Ce livre raconte un fait d’arme qui peut paraître incroyable. 1942, l’Allemagne triomphe et, malgré sa victoire (aérienne), l’Angleterre est encore à genoux. Il lui faut absolument desserrer l’étreinte de la marine allemande qui attaque constamment les convois maritimes dans l’Atlantique et pour cela il s’agit d’empêcher le cuirassé Tirpitz de venir donner la main aux sous-marins du Reich. C’est à Saint-Nazaire seulement qu’il existe une cale suffisamment grande pour accueillir le cuirassé, celle qui accueillait le Normandie.
Churchill veut que cette cale soit détruite et confie à Lord Mountbatten l’Opération Chariot. La préparation est minutieuse. Un vieux destroyer américain, déguisé en bateau allemand et bourré d’explosifs, devra venir s’encastrer dans l’ancienne cale du Normandie et y exploser. 611 hommes, sélectionnés parmi des marins et des commandos, l’accompagneront embarqués sur une petite canonnière de commandement et 17 vedettes en bois suffisamment légères pour tenter de passer inaperçues. Le livre nous fait assister à tous les préparatifs et à la bataille. D’abord l’arrivée, tous feux éteints, dans l’estuaire peu profond de la Loire : un marin de génie parvient cependant à guider le vieux destroyer jusque dans la cale malgré les hauts fonds du fleuve.
Les Allemands alertés ouvrent le feu. Nous vivons alors pleinement et simultanément tous les moments de la bataille qui va se dérouler entre 1 h 22 et 4 h du matin : débarquement des groupes chargés de la destruction des écluses, des pompes, des grues et des ponts. Bataille rangée entre les équipes de protection et l’armée allemande. Destruction de la quasi-totalité des vedettes britanniques dans une tentative de retour vers l’Angleterre.
Mort d’une partie des hommes dans la Loire en feu. Capture de ceux qui n’ont plus de bateau pour rentrer.

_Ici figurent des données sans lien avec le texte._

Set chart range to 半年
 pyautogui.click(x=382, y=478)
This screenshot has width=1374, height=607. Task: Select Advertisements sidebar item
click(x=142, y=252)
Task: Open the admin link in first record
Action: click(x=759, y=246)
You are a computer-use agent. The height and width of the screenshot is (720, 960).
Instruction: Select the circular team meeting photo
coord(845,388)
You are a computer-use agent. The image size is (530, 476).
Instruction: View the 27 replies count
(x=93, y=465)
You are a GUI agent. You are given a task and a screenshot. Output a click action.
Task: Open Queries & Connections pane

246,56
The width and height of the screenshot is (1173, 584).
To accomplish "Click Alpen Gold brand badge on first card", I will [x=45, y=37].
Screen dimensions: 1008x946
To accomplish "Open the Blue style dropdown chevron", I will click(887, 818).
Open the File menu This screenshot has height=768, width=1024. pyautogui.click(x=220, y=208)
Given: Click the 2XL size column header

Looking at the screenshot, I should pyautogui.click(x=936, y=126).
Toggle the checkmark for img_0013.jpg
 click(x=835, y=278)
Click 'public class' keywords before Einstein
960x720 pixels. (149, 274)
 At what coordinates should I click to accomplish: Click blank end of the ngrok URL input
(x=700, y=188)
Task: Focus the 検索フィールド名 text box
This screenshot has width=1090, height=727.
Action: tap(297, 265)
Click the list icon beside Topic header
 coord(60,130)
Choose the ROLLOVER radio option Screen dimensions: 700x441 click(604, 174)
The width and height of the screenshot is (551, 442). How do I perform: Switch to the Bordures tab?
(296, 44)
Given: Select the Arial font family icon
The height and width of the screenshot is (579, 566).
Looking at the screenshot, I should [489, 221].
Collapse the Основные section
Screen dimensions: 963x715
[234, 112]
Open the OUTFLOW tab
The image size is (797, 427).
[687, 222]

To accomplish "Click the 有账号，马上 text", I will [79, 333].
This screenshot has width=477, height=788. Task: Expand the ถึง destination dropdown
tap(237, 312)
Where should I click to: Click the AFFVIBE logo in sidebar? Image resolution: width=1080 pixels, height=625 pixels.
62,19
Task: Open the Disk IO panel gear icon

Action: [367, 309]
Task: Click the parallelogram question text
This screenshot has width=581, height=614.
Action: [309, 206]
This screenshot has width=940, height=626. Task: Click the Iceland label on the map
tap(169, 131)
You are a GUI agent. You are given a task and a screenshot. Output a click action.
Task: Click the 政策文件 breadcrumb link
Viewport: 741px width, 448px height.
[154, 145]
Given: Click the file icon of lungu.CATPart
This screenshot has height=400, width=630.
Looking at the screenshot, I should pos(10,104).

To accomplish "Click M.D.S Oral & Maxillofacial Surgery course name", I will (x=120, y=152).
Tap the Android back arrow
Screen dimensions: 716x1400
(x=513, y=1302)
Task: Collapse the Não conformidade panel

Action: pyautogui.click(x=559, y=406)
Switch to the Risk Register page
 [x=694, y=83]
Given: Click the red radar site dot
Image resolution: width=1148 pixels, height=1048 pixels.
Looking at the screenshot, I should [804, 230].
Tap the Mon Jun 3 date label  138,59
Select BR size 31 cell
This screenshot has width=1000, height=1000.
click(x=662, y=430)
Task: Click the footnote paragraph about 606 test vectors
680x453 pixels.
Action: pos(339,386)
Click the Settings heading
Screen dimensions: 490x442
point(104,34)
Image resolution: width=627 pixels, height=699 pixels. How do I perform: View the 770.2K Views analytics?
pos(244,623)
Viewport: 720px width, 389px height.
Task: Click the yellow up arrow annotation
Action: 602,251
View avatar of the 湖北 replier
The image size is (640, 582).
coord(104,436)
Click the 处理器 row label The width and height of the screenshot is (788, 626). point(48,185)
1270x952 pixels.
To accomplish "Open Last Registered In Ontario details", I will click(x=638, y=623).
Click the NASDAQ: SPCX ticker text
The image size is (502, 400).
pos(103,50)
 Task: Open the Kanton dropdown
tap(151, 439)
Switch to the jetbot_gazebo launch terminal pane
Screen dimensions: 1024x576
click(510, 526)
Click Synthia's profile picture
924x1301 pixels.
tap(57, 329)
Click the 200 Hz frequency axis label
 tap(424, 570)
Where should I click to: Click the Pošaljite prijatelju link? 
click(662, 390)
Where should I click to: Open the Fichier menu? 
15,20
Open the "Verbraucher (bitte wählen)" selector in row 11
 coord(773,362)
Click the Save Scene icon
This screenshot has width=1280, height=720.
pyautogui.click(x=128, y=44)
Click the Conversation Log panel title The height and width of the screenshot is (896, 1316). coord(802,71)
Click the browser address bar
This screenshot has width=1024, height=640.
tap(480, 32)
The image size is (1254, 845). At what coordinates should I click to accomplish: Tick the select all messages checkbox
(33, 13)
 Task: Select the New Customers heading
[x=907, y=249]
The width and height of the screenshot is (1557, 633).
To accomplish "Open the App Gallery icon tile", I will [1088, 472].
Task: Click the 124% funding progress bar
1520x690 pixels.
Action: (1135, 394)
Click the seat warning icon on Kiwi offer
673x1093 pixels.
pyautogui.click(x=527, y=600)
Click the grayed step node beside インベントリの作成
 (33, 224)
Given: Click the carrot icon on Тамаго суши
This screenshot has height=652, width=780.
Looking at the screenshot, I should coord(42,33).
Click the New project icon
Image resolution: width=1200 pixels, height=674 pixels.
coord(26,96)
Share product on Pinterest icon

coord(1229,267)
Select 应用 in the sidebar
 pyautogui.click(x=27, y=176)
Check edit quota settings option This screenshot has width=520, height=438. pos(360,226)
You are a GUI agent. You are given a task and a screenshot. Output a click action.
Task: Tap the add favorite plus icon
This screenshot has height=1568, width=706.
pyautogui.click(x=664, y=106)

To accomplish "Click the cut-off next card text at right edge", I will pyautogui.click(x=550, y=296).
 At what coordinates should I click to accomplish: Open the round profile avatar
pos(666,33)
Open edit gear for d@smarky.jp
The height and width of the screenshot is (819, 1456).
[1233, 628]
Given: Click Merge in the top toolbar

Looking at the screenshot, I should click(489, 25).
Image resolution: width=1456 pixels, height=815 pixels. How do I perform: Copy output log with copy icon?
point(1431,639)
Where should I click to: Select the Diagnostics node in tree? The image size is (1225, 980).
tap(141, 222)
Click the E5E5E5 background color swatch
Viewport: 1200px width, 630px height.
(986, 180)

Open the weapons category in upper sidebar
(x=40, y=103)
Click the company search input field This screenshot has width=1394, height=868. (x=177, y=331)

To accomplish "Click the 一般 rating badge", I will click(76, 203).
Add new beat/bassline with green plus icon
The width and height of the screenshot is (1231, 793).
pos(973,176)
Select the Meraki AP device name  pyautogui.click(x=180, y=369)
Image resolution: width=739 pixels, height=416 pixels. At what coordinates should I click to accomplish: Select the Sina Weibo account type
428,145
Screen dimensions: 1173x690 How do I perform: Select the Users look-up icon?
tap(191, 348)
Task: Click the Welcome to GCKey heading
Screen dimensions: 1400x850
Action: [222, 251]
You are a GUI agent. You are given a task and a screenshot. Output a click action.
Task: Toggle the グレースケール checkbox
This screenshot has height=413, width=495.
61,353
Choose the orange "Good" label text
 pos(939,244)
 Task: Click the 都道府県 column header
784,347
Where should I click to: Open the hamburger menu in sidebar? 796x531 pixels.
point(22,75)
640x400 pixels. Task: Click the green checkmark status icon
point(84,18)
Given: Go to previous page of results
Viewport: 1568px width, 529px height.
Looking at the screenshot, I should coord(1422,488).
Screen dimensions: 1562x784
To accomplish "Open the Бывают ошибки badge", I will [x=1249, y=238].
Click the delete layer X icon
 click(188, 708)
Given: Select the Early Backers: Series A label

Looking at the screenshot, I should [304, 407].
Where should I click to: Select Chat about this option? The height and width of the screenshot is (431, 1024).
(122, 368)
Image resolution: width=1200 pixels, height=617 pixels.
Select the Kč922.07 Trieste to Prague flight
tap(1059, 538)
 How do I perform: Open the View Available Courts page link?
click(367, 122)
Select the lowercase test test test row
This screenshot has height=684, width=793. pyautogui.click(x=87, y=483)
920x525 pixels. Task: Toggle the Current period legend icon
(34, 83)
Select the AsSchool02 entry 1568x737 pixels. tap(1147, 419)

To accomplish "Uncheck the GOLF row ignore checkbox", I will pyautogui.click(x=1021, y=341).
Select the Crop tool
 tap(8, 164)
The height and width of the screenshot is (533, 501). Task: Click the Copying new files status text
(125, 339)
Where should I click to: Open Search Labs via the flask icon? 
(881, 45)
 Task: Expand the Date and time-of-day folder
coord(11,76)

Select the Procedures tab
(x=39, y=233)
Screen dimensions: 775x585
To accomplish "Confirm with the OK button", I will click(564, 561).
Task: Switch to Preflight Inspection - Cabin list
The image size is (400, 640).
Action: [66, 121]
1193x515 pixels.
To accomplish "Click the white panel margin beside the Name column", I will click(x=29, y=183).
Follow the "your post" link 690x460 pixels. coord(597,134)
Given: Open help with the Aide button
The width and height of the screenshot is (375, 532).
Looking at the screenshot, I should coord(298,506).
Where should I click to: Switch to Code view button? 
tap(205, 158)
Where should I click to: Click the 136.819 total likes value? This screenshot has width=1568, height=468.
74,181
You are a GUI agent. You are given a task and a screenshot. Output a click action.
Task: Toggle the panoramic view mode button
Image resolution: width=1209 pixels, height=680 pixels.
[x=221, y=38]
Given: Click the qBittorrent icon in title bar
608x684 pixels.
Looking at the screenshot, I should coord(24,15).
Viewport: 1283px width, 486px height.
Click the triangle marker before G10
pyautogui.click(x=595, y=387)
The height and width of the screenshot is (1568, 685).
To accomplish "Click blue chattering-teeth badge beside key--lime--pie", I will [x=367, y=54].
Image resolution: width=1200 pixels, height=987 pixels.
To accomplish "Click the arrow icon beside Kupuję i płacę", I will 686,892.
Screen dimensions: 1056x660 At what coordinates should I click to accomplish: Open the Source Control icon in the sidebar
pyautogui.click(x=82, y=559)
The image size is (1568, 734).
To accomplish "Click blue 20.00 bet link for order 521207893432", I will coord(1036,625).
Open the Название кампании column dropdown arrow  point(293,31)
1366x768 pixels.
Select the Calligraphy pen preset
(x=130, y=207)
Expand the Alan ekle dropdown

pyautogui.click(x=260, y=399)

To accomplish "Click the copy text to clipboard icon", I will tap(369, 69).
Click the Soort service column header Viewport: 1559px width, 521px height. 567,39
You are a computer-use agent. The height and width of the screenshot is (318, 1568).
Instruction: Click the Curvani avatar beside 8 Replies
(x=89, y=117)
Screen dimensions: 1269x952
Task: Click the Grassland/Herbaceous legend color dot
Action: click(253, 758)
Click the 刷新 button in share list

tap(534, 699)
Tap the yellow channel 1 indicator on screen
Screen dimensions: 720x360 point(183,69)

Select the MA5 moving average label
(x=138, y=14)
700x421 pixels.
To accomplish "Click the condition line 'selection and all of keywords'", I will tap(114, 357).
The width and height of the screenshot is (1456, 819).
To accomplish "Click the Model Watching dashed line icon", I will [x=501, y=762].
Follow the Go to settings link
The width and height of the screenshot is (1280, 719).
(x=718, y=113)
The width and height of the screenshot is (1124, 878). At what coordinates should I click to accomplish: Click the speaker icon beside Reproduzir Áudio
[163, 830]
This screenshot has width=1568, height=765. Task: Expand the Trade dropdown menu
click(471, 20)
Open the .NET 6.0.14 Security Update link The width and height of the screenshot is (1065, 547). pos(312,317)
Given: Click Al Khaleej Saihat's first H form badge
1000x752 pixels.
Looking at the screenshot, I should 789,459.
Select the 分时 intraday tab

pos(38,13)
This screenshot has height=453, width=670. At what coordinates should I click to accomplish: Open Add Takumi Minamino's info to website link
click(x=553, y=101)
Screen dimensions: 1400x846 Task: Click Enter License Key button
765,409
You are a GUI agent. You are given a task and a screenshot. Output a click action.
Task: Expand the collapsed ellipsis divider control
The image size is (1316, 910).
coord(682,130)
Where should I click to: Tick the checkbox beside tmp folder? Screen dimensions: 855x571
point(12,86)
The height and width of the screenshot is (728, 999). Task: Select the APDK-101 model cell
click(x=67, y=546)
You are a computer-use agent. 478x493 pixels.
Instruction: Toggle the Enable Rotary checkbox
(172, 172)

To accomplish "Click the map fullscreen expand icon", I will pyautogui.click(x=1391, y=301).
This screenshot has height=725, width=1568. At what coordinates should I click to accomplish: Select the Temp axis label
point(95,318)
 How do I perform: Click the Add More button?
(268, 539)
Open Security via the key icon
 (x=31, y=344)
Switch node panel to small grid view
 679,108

Échappée de la canonnière de commandement. Un extraordinaire bouquet d’actes d’héroïsmes individuels et le coup d’éclat d’un succès fait d’intelligence et d’abnégation.

L'éditeur en parle

Fait d’arme peu connu des Français et peut-être de la plupart des Britanniques, mais non des habitants de Saint Nazaire, il est bon de se souvenir que durant la seconde guerre mondiale, le nom d’« allié » ne fut pas un vain mot.